緋沙未の夫・トモルに不倫が発覚。離婚を望まない緋沙未はトモルに内緒で不倫相手に慰謝料を請求しますが、渡されたのは事前に調べていた相場より100万円以上も少ない30万円。差額を要求したところ、不倫相手の宵坂依都から連絡を受けたトモルは、緋沙未に「どんな手を使って、依都にたどり着いた?」——。
緋沙未が「探偵に頼んだ」と答えるとトモルは頭を抱え、不倫相手と別れる代わりに「慰謝料を彼女に返してくれ。120万の請求もナシだ」と言い出します。
緋沙未が断ると夫は実家に帰ってしまい、トモルの様子を探るために依都を呼び出したところ、現れたのは夫自身。トモルは緋沙未と依都を会わせようとせず、緋沙未から裁判をちらつかされると「探偵を雇ったんでしょ? 弁護士を雇うお金なんてない」と高をくくります。しかし、「探偵に頼んだ」というのは緋沙未がついたウソだったのです。
緋沙未はトモルのメモ帳に残された電話番号の痕跡から不倫を確信したことを打ち明け、裁判のための「弁護士を雇うお金は残ってる」と伝えると、トモルは「ずるいよ。俺もお金も両方取るなんて」と理不尽にまくし立て始めます。
らちが明かないと判断した緋沙未は「少し考える時間をちょうだい。そして、お金はトモルじゃなく、宵坂さんに返します」——。するとトモルは緋沙未の要求をのみつつも「緋沙未の返事をもらうまで別居は継続する」と言い放ち、またも実家に帰ってしまいます。
不誠実すぎる不倫夫に腹を立てていると、家のチャイムが鳴り…

















事前の連絡もなしに緋沙未のもとにやって来た義母は「息子が帰ってきてるんだから、私はうれしい限りよ!」と高笑い。
さらには「パパやママがいなくてもじいじとばあばで立派に育ててみせます」と孫のルイを引き取ることを提案し始め、緋沙未を憤慨させたのでした。
不倫の末に実家に逃げ帰ったトモルをたしなめるどころか、息子の帰省を手放しで喜び、挙げ句の果てには孫の親権まで奪おうと身勝手な主張を繰り広げる義母。
そもそも、緋沙未はトモルとの離婚を望んでおらず、そうである以上、ルイくんの親権をトモルに譲ることなど、まったく考えていないはずです。
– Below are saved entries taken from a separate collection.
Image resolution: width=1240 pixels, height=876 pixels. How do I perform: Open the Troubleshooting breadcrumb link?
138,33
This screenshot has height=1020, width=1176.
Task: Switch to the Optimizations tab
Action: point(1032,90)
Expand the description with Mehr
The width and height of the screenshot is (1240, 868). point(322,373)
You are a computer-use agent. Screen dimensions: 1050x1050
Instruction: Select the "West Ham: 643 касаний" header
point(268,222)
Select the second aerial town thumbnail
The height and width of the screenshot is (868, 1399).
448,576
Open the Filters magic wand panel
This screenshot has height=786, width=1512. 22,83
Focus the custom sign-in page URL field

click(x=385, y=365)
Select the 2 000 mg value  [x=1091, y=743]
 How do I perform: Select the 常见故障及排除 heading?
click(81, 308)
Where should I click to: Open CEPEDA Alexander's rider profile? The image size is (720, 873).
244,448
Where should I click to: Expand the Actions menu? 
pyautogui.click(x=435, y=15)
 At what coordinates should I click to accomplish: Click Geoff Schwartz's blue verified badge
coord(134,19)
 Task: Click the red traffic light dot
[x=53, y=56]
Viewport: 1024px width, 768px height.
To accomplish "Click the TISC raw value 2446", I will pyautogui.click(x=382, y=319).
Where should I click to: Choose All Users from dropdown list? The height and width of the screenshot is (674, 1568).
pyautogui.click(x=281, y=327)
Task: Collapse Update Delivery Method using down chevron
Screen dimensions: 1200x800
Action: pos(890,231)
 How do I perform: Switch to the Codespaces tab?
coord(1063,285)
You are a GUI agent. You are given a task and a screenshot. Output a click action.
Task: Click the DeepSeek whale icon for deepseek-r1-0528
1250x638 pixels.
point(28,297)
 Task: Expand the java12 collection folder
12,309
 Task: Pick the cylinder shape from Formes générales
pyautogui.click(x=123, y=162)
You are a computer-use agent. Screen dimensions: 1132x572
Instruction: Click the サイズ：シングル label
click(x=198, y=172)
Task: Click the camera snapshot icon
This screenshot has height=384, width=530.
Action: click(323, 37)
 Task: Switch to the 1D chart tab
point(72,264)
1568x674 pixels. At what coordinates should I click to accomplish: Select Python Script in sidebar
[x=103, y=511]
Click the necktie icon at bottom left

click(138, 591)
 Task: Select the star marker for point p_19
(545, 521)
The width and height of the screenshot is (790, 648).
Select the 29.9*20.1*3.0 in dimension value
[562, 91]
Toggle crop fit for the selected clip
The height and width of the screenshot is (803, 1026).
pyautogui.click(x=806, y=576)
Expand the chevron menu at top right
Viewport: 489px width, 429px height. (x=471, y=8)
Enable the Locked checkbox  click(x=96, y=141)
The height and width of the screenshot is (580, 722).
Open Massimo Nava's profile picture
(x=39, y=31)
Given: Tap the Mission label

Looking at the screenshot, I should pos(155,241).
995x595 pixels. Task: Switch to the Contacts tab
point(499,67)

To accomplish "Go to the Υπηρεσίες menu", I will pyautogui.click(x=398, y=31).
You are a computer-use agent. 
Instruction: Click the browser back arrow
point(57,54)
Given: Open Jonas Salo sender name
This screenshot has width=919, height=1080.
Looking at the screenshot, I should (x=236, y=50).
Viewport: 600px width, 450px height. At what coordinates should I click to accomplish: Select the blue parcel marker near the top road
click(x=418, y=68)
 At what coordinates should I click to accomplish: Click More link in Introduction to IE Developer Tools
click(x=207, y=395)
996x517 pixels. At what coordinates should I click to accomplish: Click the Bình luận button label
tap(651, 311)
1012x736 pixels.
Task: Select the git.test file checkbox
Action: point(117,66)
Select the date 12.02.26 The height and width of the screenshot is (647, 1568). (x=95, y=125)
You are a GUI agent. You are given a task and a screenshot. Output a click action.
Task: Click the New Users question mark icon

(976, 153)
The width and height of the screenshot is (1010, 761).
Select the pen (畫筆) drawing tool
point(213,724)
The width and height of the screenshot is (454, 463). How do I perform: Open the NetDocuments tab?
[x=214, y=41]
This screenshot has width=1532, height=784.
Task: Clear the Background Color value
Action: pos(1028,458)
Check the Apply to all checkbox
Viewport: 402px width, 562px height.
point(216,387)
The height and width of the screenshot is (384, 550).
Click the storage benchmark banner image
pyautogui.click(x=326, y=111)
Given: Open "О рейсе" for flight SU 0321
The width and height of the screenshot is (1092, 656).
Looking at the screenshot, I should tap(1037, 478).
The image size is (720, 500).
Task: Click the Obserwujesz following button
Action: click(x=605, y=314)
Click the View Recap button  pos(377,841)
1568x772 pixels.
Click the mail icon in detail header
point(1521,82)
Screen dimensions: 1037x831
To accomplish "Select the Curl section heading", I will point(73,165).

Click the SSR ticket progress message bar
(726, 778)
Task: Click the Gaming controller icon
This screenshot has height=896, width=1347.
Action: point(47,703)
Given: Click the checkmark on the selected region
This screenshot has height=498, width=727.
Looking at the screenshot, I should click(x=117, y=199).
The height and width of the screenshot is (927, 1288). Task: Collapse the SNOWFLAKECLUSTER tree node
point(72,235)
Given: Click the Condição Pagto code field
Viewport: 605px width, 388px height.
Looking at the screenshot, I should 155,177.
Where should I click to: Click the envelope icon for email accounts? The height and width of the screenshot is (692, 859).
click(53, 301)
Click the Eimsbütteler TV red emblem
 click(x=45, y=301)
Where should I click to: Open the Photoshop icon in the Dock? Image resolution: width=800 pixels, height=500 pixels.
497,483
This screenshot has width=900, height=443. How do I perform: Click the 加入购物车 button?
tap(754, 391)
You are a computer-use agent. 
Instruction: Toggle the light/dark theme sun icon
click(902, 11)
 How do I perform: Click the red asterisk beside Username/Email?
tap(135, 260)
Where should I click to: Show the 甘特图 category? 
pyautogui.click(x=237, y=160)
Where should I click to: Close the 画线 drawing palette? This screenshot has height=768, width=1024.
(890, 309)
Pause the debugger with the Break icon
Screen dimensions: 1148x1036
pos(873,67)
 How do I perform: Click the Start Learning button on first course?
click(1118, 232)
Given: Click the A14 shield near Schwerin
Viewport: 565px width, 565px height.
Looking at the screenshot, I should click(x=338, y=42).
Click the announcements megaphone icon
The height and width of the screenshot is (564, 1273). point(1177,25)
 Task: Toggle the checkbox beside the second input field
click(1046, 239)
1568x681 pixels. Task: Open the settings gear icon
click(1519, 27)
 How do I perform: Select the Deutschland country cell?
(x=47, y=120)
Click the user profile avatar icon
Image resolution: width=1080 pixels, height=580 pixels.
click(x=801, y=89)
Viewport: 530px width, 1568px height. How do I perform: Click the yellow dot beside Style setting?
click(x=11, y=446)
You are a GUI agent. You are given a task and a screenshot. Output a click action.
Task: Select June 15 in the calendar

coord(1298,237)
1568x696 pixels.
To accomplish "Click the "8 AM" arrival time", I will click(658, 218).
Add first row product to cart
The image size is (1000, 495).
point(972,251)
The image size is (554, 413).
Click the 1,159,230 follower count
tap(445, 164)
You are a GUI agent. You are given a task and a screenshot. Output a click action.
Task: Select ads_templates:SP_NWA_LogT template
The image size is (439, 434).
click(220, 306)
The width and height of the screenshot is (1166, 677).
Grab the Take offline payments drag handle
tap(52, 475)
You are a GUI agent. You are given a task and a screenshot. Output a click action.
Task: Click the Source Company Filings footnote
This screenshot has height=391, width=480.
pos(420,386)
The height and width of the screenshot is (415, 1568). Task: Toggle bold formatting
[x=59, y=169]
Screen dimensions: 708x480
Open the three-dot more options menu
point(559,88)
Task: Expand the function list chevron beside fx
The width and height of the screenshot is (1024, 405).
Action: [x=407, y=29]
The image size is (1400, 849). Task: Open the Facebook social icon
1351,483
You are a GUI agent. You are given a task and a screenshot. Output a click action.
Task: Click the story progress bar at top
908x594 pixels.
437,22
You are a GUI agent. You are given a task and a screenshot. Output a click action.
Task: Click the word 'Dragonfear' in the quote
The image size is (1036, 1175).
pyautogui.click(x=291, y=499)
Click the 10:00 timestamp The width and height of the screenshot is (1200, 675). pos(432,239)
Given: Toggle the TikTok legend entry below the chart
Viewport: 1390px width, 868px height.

嫁の気持ちを微塵もおもんぱかろうとせず、ずかずかとトモル不在の息子夫婦の家に上がり込み、身勝手なことを好き放題に言ってのけるとは、不倫に傷ついた緋沙未の心をさらにえぐるような行為です。
義母にとって、息子や孫が何より愛おしいと思うのは自然な感情でしょう。しかし、その思いが、嫁の気持ちを無視したり、傷つけたりしていい理由にはなりません。感情に流されず、常に冷静で客観的な視点を持って周囲と接する大人でありたいものですね。